I suspect that after a short push on this front using the carrots I mentioned that I should have 5 new people online in short order after advertising this in appropriate areas.

Next up, I would suggest writing the pamphlet requirements with some fuzziness on Cyberpatriot; specifically, make it read that we would need to be a coach/mentor/assistant in a nationally recognized cyber-security competition the cadets participate in. That way when the AFA changes CyberPatriot to CyberCommando you don't have to update the regs (see the NRA badge in captalk history for an example of how this can go poorly.)

I would also suggest that OPSEC/INFOSEC not be removed from the pamphlet: It should be expanded to having the IT officer giving quarterly updates to cadets and SMs on how to use encryption, how to use 2-factor authentication with google apps, how to spot scams, and how to protect our confidential data, along with learning how to separate publicly releasable data from confidential data in an effort to help the PAO/PIOs.

Further thoughts on expanding this can be found here: http://www.af.mil/cybersecurity.aspx

As an aside, I especially like the updated purple dragon patch on there.

Another suggestion is that IT officers either take point or brief PAO/PIOs on how to give presentations WRT protecting critical infrastructure. There are a lot of resources out there that individuals and business owners just don't know about. If we do this right, CAP can become instrumental across the nation in helping to implement PPD-8 and EO 13636. I'd like to envision a point where we got CAP IT respected to the point of being a viable cyber incident responder. It's good to have dreams, right?

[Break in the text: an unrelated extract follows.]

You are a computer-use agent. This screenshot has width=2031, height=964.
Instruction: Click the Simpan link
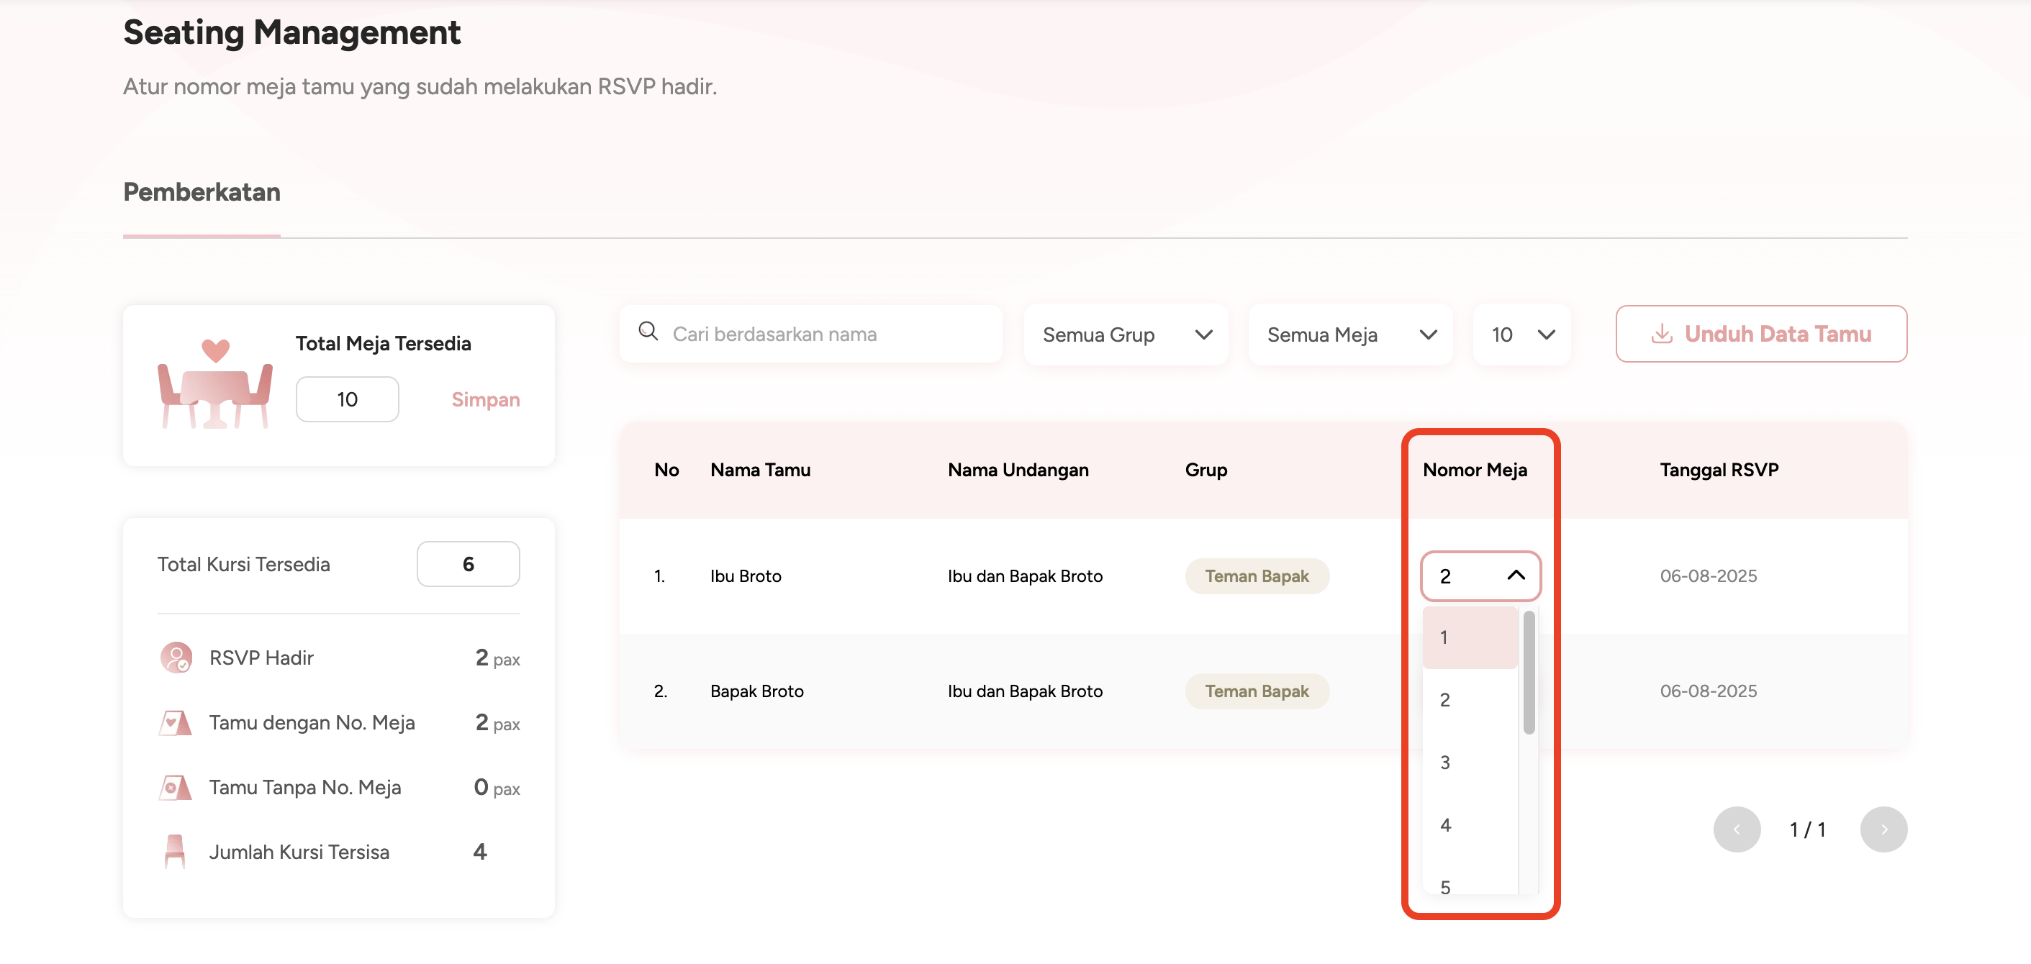(485, 400)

Anyhow, these are my current and somewhat disjointed thoughts on the subject. I now return to figuring out what the next thing is on my house that is planning on breaking.

JC004

Quote from: Starfleet Auxiliary on September 01, 2015, 09:51:18 PM
...
Now I have 2 issued CAP laptops that were sent to me with 4GB RAM and a 32-bit OS on them. :(
...

What is with the 32 bit OSs anyway? 

SarDragon

Dave Bowles
Maj, CAP
AT1, USN Retired
50 Year Member
Mitchell Award (unnumbered)
C/WO, CAP, Ret

Holding Pattern

Quote from: SarDragon on September 03, 2015, 07:39:55 AM
Olde, and cheap.

Nope. Since windows 7 at least, Windows product keys are interchangable between bitness.

JC004

I didn't think the machines were very old.  I'd have to check.

Holding Pattern

Quote from: JC004 on September 03, 2015, 08:27:54 PM
I didn't think the machines were very old.  I'd have to check.

The machines aren't old. They are just being shipped with 32-bit OSs because OEMs think that 4GB ram will NEVER need to run a 64 bit OS...

JeffDG

Quote from: Starfleet Auxiliary on September 03, 2015, 09:29:06 PM
Quote from: JC004 on September 03, 2015, 08:27:54 PM
I didn't think the machines were very old.  I'd have to check.

The machines aren't old. They are just being shipped with 32-bit OSs because OEMs think that 4GB ram will NEVER need to run a 64 bit OS...

And basically throw 25% of your RAM down the crapper.  32-bit Win7 can address 3 GB of RAM, leaving your fourth completely useless.